_YOUR GOAL:_ What is the count of lines in the records that include "computer"? Reply with that number alone.

_EXTRACTED MATERIAL:_
┌──
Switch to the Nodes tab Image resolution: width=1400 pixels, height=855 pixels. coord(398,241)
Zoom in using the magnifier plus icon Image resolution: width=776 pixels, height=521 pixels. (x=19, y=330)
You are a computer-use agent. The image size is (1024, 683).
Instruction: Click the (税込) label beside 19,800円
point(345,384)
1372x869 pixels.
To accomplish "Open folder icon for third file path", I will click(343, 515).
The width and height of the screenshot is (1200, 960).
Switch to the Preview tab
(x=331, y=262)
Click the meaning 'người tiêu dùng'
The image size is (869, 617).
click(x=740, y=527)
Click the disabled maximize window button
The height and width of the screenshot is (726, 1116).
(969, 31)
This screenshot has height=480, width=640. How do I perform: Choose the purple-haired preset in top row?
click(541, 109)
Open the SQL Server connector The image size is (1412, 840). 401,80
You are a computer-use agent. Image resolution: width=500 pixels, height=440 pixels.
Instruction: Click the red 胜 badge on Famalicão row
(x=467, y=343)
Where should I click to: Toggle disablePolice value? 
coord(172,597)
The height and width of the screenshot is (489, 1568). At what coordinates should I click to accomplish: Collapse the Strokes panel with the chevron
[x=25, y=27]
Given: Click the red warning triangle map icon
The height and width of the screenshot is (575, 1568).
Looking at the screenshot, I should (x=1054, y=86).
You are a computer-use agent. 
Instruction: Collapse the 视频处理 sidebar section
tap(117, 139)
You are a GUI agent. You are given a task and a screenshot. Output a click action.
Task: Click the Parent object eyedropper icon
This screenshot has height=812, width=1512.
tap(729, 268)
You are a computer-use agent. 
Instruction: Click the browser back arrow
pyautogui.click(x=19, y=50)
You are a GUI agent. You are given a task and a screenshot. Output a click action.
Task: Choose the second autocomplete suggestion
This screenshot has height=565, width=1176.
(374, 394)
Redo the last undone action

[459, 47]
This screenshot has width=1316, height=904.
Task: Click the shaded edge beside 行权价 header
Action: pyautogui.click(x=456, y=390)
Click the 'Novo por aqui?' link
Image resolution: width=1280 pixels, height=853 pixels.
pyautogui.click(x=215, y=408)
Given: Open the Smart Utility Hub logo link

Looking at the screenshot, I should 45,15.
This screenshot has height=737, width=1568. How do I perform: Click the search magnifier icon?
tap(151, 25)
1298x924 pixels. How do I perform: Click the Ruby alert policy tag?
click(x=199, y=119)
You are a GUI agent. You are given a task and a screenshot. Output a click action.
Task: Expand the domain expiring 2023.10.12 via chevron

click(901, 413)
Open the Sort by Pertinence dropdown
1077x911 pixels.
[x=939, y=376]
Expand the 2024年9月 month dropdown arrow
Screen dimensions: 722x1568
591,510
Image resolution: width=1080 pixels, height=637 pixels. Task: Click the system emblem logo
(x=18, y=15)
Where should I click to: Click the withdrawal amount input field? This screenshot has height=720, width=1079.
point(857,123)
└──
_REPLY:_ 4